Results of biochemical and microbiological assays. (A) Total biomass (measure as dry-weight in mg) of 19h biofilms originated from different sugar-mediated aggregates. (B) Counts of S. mutans (CFU) within the biofilms (C) Counts of C. albicans (CFU) within the biofilms. Bars denote the mean and vertical lines denote standard deviation. G+F: glucose+fructose. Groups with distinct capital letter are statistically different (p<0.05 by one-way ANOVA with Tukey test)" by: Groups whose means are followed by different upper case letters differ statistically by ANOVA followed by Tukey test (p<0.05).

Figure 5

Acidogenic profile of biofilms originated from different sugar-mediated aggregates.
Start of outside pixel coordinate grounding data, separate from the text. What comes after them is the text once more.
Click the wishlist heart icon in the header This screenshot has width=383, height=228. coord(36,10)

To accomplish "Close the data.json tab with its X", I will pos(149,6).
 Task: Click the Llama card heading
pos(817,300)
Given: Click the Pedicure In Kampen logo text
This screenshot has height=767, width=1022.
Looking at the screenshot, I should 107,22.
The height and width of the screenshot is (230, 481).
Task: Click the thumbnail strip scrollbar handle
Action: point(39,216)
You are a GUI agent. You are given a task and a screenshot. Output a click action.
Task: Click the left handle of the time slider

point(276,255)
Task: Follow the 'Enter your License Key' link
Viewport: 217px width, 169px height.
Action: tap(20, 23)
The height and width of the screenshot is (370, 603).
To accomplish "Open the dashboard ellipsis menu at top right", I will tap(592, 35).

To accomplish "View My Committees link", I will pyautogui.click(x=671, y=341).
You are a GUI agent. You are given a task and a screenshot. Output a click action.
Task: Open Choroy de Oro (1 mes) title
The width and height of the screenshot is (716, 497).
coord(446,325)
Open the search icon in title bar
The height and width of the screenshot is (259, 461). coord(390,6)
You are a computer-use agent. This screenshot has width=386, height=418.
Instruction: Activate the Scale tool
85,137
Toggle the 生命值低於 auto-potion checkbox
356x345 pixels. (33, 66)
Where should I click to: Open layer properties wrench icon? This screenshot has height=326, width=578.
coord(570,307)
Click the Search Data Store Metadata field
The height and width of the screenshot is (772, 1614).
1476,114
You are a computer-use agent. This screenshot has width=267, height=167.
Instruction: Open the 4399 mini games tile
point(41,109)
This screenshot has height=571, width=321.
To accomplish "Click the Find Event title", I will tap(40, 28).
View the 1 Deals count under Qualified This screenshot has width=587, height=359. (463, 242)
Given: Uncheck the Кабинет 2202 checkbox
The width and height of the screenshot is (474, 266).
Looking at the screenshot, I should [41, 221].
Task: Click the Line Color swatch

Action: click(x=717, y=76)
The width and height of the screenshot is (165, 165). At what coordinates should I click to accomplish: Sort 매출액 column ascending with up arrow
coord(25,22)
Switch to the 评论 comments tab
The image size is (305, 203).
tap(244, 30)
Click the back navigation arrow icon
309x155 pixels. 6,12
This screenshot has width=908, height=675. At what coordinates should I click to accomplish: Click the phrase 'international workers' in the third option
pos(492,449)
Results of glycolytic pH drop assays (glucose-fermenting). 19h biofilms were removed from the culture medium and transferred into a buffer solution containing glucose as the only carbon source. pH of the buffer was measured every 10 min. pH of the fresh culture medium was measured every 2h. Dotted box indicates the data used for proton production analysis (as shown in Table 1 ). G+F: glucose+fructose.